Suggested Corrections:
- Patch Public-Facing Applications: Prioritize patching for known vulnerabilities like Spring4Shell (CVE-2022-22965) to block Silk Typhoon's preferred entry vector.
- Restrict Web Shells: Implement strict monitoring for command-line execution by web server processes (e.g., Tomcat, Java) to detect exploitation attempts.
- MFA & Identity Hardening: Enforce phishing-resistant MFA to counter Muddled Libra's vishing and smishing campaigns targeting valid cloud accounts
- Monitor Cloud API Usage: Create alerts for unusual DescribeInstance, ListBuckets, or GetAccountAuthorizationDetails API calls that indicate the use of enumeration tools like ADRecon.
- Baseline Identity Behavior: meaningful anomalies in cloud role assumptions (T1098) or the creation of new cloud compute instances (T1578.002) should trigger immediate investigation.
- Cloud Storage Guardrails: Implement strict policies on S3/Azure Blob buckets to prevent unauthorized public access and monitor for "Massive code file downloads" or "Suspicious identity downloaded multiple objects."
- Data Transfer Monitoring: Alert on large data transfers to unmanaged cloud storage services or Microsoft 365 storage endpoints to detect Silk Typhoon's exfiltration channels.
- Implement "Fingerprint" Alerting: Move beyond generic severity scoring.
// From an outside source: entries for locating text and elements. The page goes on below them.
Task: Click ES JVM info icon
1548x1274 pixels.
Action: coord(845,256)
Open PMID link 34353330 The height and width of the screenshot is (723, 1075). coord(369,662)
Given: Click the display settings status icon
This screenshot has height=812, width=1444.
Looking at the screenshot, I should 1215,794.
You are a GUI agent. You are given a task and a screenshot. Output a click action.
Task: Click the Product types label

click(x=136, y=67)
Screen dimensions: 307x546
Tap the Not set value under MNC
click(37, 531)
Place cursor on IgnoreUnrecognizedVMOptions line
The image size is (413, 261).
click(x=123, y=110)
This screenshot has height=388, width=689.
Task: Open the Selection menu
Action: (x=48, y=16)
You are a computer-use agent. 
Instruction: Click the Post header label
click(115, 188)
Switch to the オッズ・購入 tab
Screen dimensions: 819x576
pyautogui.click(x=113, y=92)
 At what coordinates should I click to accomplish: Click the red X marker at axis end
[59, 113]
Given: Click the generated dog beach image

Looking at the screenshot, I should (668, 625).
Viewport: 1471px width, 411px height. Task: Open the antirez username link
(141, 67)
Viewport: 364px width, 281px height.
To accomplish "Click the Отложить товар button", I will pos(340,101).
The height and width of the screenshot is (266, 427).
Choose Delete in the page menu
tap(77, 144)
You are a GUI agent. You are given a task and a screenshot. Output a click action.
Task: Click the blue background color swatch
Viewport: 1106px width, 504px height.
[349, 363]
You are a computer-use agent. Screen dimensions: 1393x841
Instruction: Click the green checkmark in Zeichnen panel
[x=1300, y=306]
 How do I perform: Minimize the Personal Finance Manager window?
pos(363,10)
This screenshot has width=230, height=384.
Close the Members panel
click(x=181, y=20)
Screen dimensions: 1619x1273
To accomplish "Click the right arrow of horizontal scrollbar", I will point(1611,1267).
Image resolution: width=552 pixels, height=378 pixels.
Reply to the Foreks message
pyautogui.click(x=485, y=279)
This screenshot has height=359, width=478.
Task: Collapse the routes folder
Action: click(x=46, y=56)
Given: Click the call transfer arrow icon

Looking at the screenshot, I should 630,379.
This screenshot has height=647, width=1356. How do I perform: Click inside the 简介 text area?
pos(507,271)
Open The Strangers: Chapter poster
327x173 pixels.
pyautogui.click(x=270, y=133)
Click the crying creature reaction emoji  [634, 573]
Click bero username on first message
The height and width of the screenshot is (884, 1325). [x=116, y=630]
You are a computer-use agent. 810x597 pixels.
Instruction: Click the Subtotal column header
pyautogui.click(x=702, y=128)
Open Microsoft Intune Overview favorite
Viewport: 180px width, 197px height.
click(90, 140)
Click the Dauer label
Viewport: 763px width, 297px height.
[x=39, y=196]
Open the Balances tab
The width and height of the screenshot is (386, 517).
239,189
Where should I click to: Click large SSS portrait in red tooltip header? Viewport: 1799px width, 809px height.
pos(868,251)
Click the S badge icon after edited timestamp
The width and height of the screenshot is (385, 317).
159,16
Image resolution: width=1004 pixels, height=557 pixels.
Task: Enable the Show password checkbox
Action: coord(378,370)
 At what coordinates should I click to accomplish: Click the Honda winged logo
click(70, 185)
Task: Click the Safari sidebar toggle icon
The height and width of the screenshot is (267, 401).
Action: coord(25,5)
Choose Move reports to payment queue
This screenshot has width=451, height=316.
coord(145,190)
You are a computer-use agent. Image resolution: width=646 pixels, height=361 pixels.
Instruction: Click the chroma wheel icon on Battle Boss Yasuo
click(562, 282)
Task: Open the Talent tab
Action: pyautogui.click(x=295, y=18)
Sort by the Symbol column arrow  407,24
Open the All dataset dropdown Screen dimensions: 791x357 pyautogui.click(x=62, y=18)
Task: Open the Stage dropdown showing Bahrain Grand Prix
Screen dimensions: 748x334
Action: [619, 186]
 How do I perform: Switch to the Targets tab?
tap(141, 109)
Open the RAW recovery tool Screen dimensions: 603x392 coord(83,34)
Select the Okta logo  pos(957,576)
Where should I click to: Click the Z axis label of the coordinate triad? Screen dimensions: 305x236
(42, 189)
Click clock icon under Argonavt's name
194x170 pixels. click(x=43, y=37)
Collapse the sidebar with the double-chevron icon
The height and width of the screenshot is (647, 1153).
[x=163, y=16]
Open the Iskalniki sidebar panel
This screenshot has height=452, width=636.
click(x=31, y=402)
Tag and group alerts based on the known TTP clusters of threat actors relevant to your industry (e.g., if in Retail, prioritize Muddled Libra/Silk Typhoon specific alert clusters).
- Tailored Defense by Industry: Utilize the industry-specific insights (e.g., Wholesale/Retail specific threats) to prioritize defense controls that might otherwise be deprioritized based on global (generic) trends.